However, the data on hatching rates did not exclude the possibility of feminization associated with a high mortality caused by the possible virulence of wCauA in E. kuehniella. Then we examined the effect of removal of Wolbachia from the transfected lines on the sex ratio. In E. kuehniella, the sex chromosomes are ZZ in males and ZW in females (TRAUT and RATHJENS 1973 Down). If feminization occurs, the transfected lines will be dominated by feminized individuals carrying ZZ chromosomes because ZW females produce both ZZ and ZW offspring, and the infected ZZ females (feminized individuals) produce solely ZZ offspring.

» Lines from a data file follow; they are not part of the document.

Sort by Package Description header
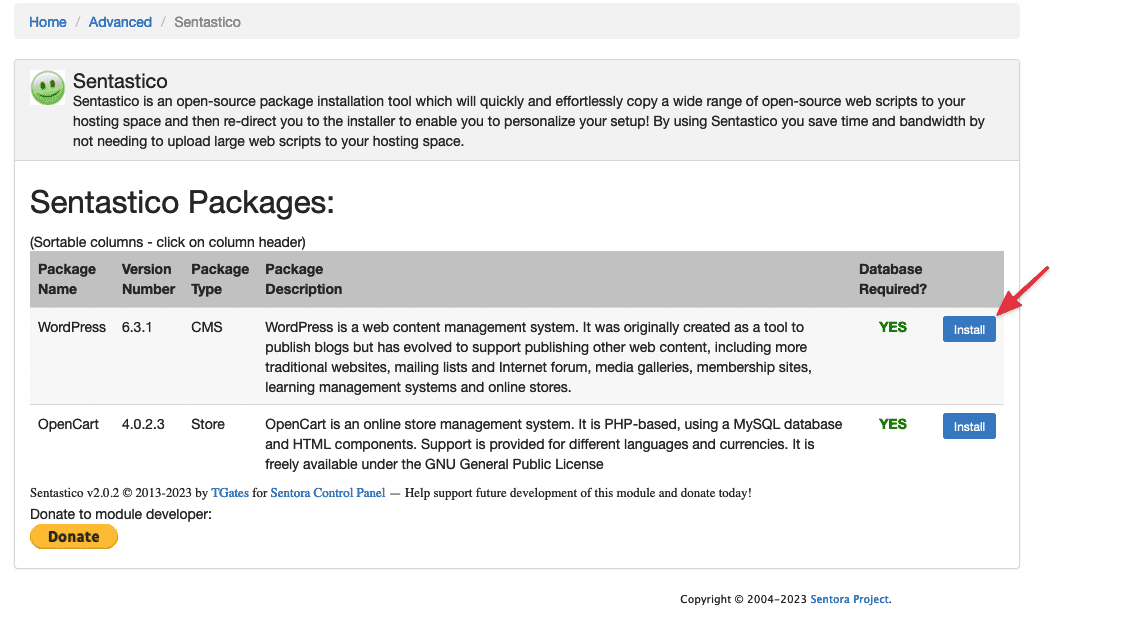coord(303,279)
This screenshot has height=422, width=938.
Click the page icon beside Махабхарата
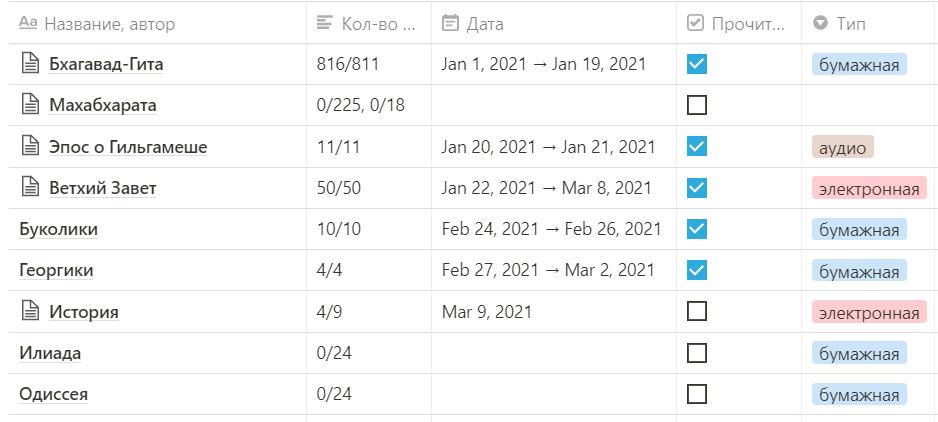(x=29, y=105)
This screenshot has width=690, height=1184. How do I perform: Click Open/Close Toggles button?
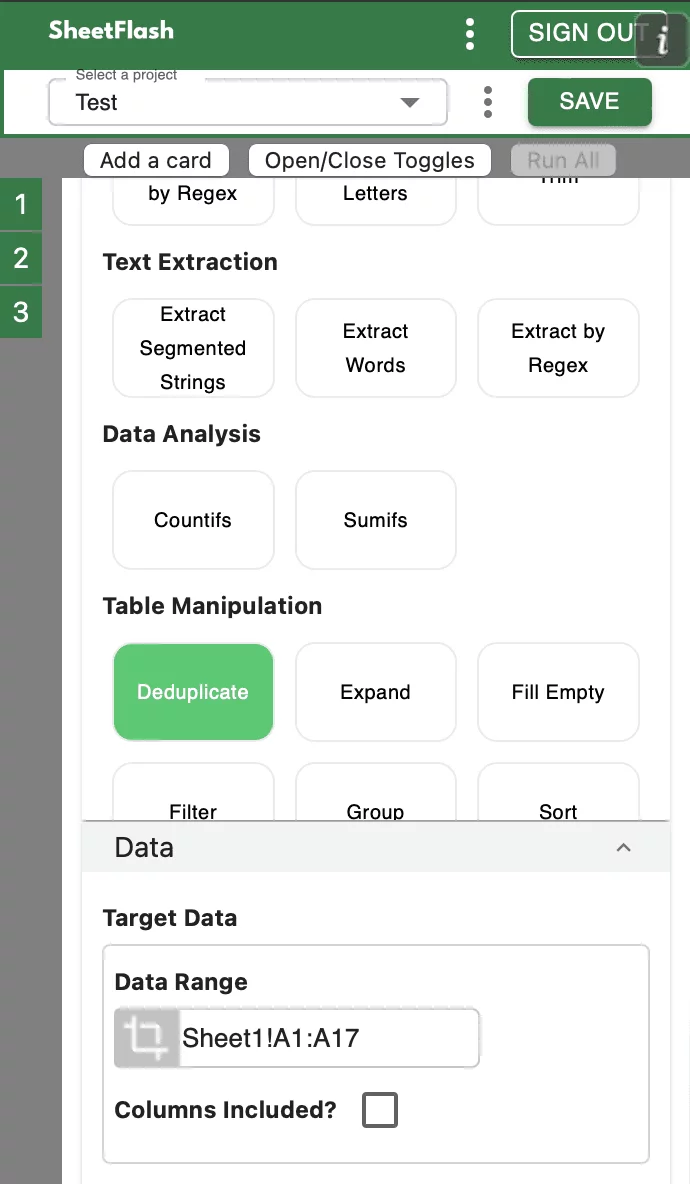(370, 161)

In this situation, the removal of the feminizer should result in a male-biased sex ratio (KAGEYAMA et al. 1998 Down). On the other hand, the removal of a male-killing agent should lead to the recovery of a normal sex ratio of ~1:1. Eggs at G8 were subjected to tetracycline treatment. The treatment had no effect on the sex ratio of the G8 adults, probably because the manipulation by Wolbachia had been completed during the host's embryonic development, before the larvae started feeding on the antibiotic. After treatment for two generations, the sex ratio reverted to unbiased levels in all of the 10 families examined (Table 3). Accordingly, it was concluded that the mechanism of the sex ratio distortion was male killing.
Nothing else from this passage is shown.